Parameters Type Required Default Description
messages array True - See System message, User message, Assistant message
model string False model Since only supports a single model service, there's no need to specify a particular model name.
stream boolean or null False False If true, returns a stream of events that happen during the Run as server-sent events, terminating when the Run enters a terminal state with a data: [DONE] message.
frequency_penalty number or null False 0 Number between -2.0 and 2.0. Positive values penalize new tokens based on their existing frequency in the text so far, decreasing the model's likelihood to repeat the same line verbatim.
max_completion_tokens integer or null False 4096 The maximum number of total generated tokens that not include prompt. This value can be used to control costs for text generated via API.
n integer or null False 1 Only support n=1.
temperature number or null False 1 What sampling temperature to use, between 0 and 2. Higher values like 0.8 will make the output more random, while lower values like 0.2 will make it more focused and deterministic. We generally recommend altering this or top_p but not both.
top_p number or null False 1 An alternative to sampling with temperature, called nucleus sampling, where the model considers the results of the tokens with top_p probability mass. So 0.1 means only the tokens comprising the top 10% probability mass are considered.

System message

Parameters Type Required Default Description
content array True - See Content
role string True - The role of the messages author. Always system.

User message

Parameters Type Required Default Description
content array True - See Content
role string True - The role of the messages author. Always user.

Assistant message

Parameters Type Required Default Description
content array True - See Content
role string True - The role of the messages author. Always assistent.

Content

An array of content parts with a defined type. Can contain text, image, or vedio inputs.

Text content part

Parameters Type Required Default Description
type string True - The type of the content part. Always text.
text string True - The text content.

Image content part

Parameters Type Required Default Description
type string True - The type of the content part. Always image_url.
image_url object True - see Image URL

Video content part

Parameters Type Required Default Description
type string True - The type of the content part. Always video_url.
video_url object True - see Video URL

Image URL

Parameters Type Required Default Description
url string True - Either a URL of the image or the base64 encoded image data.
min_pixel integer False 4*28*28 A lower bound for the total number of pixels
max_pixel integer False 1280*28*28 An upper bound for total number of pixels

Video URL

Parameters Type Required Default Description
url string or array True - If it's a string, it represents a URL of the video. If it's an array, it contains decoded image URLs or base64-encoded image data.
fps integer False None necessary if url is a video file

Chat Completion

Represents a chat completion response returned by model, based on the provided input.

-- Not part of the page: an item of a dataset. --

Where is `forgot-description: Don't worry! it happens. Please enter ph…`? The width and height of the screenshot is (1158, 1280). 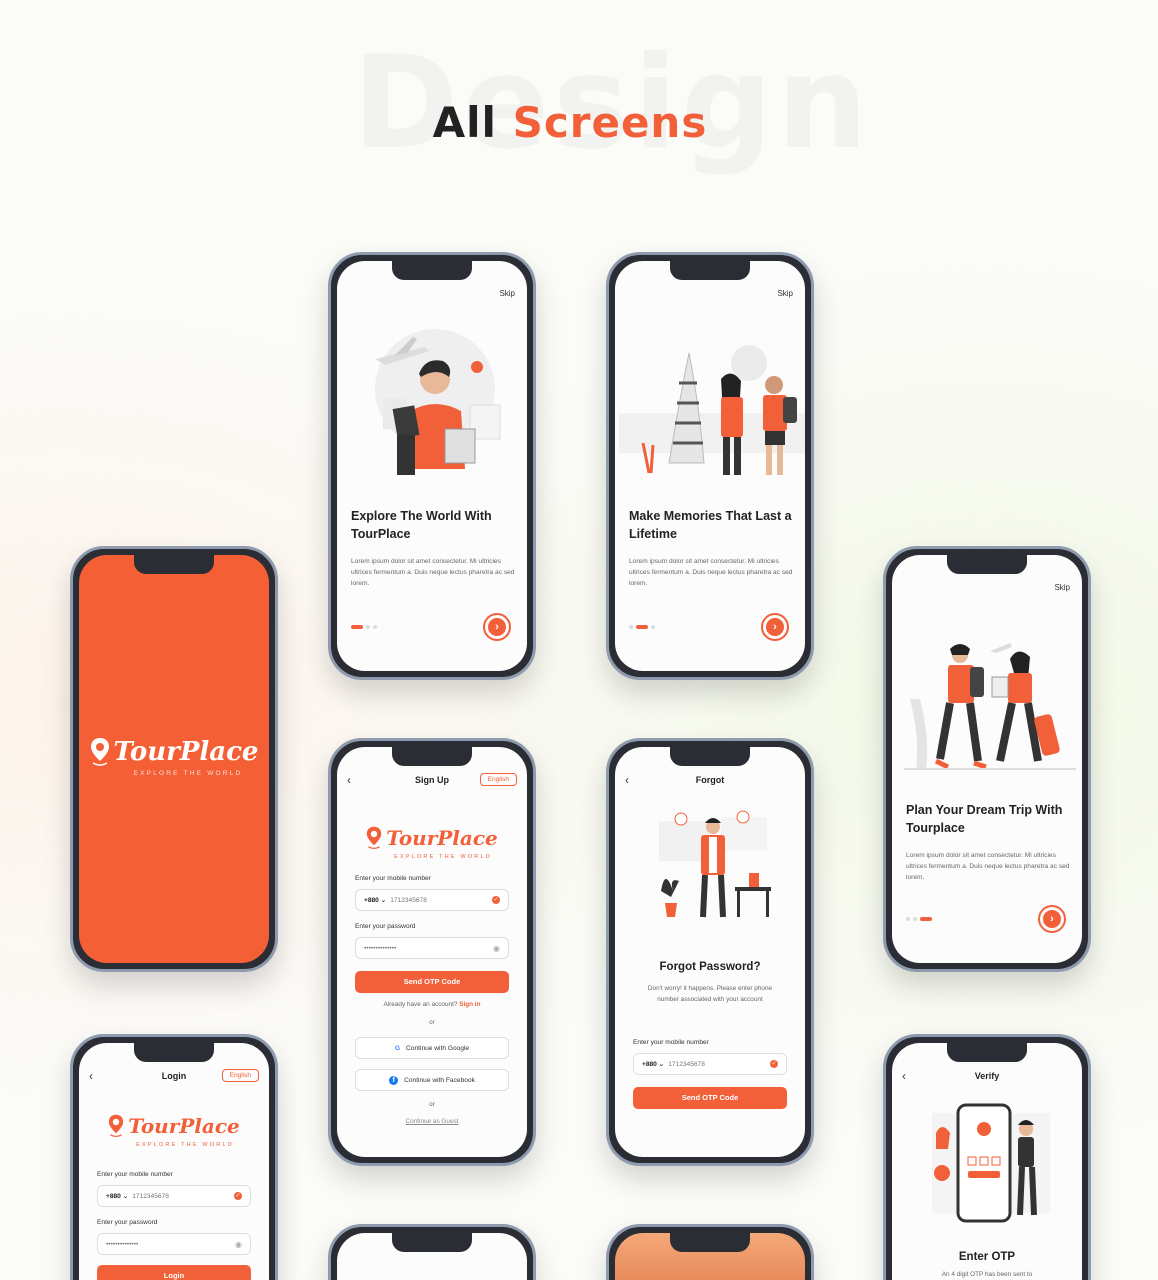
forgot-description: Don't worry! it happens. Please enter ph… is located at coordinates (710, 994).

Parameters Type Description
id string A unique identifier for the chat completion.
choices array See Choices
model string The model used for the chat completion.
usage object See Usage

Choices

A list of chat completion choices. Can be more than one if n is greater than 1.

Parameters Type Description
finish_reason string The reason the model stopped generating tokens. This will be stop if the model hit a natural stop point or a provided stop sequence, length if the maximum number of tokens specified in the request was reached.
index integer The index of the choice in the list of choices.
message string or null See Messege
logprobs object or null Log probability information for the choice.

Usage

Usage statistics for the completion request.

Parameters Type Description
completion_tokens integer Number of tokens in the generated completion.
prompt_tokens integer Number of tokens in the prompt.
total_tokens integer Total number of tokens used in the request (prompt + completion).

Messege

A chat completion message generated by the model.

Parameters Type Description
content string or null The contents of the message.
role string The role of the author of this message.